(Collected data)
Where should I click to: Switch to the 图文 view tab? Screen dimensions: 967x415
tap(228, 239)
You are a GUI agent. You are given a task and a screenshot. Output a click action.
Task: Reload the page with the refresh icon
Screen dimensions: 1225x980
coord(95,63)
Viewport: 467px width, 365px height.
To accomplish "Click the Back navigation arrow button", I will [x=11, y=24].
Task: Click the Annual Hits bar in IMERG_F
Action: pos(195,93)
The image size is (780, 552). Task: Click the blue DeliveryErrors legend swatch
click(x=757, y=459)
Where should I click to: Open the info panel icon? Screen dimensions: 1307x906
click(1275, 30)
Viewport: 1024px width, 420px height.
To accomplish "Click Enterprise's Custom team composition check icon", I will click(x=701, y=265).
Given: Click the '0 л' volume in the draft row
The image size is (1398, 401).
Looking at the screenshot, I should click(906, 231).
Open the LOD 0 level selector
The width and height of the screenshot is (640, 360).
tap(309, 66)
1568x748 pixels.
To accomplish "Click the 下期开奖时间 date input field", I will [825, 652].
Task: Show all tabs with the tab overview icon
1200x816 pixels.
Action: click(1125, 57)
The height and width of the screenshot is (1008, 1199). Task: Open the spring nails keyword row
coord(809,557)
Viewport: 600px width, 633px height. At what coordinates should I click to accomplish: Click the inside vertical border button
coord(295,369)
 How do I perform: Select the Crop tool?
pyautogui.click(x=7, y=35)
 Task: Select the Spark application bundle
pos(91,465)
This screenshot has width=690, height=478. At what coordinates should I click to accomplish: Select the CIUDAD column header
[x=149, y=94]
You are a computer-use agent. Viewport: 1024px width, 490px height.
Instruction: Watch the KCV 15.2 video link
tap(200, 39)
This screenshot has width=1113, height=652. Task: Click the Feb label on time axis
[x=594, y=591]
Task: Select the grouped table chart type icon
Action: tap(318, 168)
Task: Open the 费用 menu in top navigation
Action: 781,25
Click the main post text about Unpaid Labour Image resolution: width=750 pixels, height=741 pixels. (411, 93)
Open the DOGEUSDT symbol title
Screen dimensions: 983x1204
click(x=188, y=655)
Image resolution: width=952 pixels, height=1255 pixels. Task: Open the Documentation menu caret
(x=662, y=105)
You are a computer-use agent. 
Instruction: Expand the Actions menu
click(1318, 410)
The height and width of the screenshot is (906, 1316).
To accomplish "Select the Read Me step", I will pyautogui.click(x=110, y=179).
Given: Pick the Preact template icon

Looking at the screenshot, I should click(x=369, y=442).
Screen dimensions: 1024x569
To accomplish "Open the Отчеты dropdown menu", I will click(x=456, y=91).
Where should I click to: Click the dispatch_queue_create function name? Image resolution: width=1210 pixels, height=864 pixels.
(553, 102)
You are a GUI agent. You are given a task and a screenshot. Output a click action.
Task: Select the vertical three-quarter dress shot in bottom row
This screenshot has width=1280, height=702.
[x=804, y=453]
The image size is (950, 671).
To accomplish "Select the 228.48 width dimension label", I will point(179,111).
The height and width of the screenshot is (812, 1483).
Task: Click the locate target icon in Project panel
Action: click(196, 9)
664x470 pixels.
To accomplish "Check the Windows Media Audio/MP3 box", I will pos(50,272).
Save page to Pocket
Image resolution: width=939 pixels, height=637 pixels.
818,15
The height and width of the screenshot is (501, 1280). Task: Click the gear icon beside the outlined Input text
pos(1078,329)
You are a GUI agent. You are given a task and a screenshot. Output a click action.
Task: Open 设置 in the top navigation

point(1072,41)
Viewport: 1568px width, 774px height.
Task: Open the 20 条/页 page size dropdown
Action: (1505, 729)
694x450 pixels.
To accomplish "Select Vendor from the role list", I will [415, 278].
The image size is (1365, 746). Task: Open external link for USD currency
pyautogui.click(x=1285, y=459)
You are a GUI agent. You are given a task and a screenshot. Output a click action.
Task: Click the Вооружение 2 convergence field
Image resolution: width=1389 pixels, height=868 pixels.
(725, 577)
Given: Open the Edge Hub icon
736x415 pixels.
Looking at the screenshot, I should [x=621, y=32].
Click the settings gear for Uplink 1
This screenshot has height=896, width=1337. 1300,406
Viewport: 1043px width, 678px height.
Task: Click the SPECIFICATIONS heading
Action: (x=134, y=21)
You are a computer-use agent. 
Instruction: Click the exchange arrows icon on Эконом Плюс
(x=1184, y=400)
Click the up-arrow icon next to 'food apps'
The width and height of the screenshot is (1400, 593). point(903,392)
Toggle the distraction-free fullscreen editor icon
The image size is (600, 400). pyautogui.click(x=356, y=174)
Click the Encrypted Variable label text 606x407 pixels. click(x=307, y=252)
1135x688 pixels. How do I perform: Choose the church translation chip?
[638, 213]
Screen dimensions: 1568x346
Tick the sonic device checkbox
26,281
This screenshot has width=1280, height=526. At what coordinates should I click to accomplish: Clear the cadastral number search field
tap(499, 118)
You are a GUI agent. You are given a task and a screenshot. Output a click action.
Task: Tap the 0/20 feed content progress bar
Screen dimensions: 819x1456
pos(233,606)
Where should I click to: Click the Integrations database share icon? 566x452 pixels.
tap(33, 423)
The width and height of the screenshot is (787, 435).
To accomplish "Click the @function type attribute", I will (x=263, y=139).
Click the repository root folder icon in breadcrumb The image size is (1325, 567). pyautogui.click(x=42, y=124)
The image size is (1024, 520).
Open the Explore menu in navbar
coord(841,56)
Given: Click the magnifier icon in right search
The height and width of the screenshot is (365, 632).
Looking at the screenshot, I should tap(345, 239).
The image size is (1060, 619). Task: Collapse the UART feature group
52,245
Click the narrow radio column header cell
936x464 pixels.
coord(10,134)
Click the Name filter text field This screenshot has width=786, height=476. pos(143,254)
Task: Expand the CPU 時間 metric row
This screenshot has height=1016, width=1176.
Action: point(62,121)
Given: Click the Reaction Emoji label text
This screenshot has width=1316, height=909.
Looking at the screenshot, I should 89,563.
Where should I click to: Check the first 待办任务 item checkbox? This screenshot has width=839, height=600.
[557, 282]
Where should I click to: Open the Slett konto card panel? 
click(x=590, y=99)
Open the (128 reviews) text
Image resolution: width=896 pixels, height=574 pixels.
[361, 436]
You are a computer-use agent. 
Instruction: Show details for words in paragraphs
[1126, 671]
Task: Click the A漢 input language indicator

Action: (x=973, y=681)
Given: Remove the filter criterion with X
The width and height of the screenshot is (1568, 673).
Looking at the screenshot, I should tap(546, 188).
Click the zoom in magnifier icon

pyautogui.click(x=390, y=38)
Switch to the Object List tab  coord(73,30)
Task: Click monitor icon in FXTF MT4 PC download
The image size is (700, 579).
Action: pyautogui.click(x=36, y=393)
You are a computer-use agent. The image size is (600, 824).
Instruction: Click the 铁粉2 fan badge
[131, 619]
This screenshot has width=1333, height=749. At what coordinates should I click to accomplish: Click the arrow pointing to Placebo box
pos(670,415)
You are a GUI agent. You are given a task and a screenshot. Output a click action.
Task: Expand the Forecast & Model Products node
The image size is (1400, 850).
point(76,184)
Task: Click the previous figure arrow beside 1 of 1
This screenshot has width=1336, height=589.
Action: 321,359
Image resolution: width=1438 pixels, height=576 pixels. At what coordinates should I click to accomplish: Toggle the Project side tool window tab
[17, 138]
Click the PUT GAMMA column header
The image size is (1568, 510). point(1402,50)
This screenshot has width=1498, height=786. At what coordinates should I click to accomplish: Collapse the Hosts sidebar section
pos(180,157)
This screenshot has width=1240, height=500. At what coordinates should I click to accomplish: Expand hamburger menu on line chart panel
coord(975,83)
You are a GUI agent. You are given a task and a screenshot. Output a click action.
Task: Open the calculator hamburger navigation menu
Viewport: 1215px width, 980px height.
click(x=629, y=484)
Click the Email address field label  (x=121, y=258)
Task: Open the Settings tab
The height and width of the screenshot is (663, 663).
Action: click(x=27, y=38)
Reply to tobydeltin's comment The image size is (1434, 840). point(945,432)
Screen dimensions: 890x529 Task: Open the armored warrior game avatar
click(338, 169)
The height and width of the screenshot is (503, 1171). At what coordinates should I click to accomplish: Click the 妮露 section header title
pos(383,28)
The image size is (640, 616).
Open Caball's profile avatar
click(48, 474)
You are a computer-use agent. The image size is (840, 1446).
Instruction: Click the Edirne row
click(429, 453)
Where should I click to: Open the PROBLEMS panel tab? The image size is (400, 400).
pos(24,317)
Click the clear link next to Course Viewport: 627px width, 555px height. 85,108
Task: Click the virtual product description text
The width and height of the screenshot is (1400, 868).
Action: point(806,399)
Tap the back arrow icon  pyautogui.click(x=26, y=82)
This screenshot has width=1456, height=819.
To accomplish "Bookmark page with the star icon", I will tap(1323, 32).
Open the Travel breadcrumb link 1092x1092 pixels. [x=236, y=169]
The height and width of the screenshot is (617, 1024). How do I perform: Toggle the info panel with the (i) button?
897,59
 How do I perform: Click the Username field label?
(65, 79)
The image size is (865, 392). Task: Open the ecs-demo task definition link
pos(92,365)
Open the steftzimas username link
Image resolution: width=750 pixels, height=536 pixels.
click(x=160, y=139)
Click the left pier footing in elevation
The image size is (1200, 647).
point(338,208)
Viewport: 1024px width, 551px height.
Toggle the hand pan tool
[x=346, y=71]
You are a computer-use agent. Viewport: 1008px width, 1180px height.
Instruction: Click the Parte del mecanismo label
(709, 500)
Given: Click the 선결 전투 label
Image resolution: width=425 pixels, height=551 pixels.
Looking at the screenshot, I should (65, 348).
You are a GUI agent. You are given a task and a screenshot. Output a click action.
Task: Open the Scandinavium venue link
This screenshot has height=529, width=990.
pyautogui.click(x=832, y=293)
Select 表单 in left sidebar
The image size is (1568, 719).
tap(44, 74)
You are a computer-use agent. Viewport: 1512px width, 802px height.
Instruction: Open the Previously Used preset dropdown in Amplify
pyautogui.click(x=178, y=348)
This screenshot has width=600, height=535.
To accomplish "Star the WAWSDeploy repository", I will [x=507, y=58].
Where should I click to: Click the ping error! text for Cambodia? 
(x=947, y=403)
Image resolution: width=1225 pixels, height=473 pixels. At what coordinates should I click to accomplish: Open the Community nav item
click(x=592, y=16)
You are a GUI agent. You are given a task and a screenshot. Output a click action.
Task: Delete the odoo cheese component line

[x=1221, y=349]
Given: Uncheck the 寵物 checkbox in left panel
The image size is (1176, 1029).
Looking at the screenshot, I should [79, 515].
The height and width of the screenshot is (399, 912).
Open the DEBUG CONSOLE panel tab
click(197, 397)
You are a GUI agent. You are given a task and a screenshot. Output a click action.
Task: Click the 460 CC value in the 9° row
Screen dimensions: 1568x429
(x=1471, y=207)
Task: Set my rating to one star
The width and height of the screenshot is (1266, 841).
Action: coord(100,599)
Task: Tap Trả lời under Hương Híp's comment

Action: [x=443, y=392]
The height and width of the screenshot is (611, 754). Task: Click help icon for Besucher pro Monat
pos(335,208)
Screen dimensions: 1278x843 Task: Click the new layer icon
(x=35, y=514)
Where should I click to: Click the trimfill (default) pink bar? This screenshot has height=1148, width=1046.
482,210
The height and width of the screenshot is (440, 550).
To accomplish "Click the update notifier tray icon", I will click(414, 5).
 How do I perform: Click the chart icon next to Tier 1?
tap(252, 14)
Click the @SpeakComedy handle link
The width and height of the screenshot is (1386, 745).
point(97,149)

Instructions for the task
Above are the entries. Quote exactly the lines from the one bearing "Where should I click to: Open the PROBLEMS" through the one bearing "Open the steftzimas username link".

Task answer
Where should I click to: Open the PROBLEMS panel tab? The image size is (400, 400).
pos(24,317)
Click the clear link next to Course Viewport: 627px width, 555px height. 85,108
Task: Click the virtual product description text
The width and height of the screenshot is (1400, 868).
Action: point(806,399)
Tap the back arrow icon  pyautogui.click(x=26, y=82)
This screenshot has width=1456, height=819.
To accomplish "Bookmark page with the star icon", I will tap(1323, 32).
Open the Travel breadcrumb link 1092x1092 pixels. [x=236, y=169]
The height and width of the screenshot is (617, 1024). How do I perform: Toggle the info panel with the (i) button?
897,59
 How do I perform: Click the Username field label?
(65, 79)
The image size is (865, 392). Task: Open the ecs-demo task definition link
pos(92,365)
Open the steftzimas username link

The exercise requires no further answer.